1211 Avenue of the Americas

New York, New York 10036-8704

WWW.ROPESGRAY.COM

November 19, 2014

The Habit Restaurants, Inc.

17320 Red Hill Avenue, Suite 140

Irvine, California 92614

Re: The Habit Restaurants, Inc.

Ladies and Gentlemen:

This opinion is being furnished to you in connection with the Registration Statement on Form S-1 (the “Registration Statement”) filed by The Habit Restaurants, Inc., a Delaware corporation (the “Company”), with the Securities and Exchange Commission (the “Commission”) under the Securities Act of 1933, as amended (the “Securities Act”), pursuant to Rule 462(b) of the Securities Act, for the registration of 5,000,000 shares of Class A Common Stock, $0.01 par value per share, of the Company (the “Shares”). The Registration Statement incorporates by reference the contents of the Company’s registration statement on Form S-1 (File No. 333-199394), which was declared effective by the Commission on November 19, 2014, including the prospectus included therein (the “Prospectus”). The Shares are proposed to be sold pursuant to an underwriting agreement (the “Underwriting Agreement”) to be entered into among the Company and Piper Jaffray & Co. and Robert W. Baird & Co. Incorporated, as representatives of the underwriters named therein.
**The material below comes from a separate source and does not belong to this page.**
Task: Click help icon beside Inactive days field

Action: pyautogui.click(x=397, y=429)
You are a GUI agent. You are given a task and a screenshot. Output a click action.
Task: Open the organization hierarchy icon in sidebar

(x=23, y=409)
We have acted as counsel for the Company in connection with the proposed sale of the Shares. For purposes of this opinion, we have examined and relied upon such documents, records, certificates and other instruments as we have deemed necessary.

The opinions expressed below are limited to the Delaware General Corporation Law.

Based upon and subject to the foregoing, we are of the opinion that the Shares have been duly authorized and, when issued and delivered by the Company pursuant to the Underwriting Agreement against payment of the consideration set forth therein, will be validly issued, fully paid and non-assessable.

We hereby consent to your filing this opinion as an exhibit to the Registration Statement and to the use of our name under the caption “Legal Matters” in the Prospectus. Our consent shall not be deemed an admission that we are experts whose consent is required under Section 7 of the Securities Act or the rules and regulations of the Commission thereunder.